About this exercise: One number is the full answer: how many lines in the records contain the word "Click"?

Stored data entries
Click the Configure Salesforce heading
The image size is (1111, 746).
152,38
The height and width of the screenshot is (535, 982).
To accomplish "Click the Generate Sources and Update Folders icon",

The answer: 2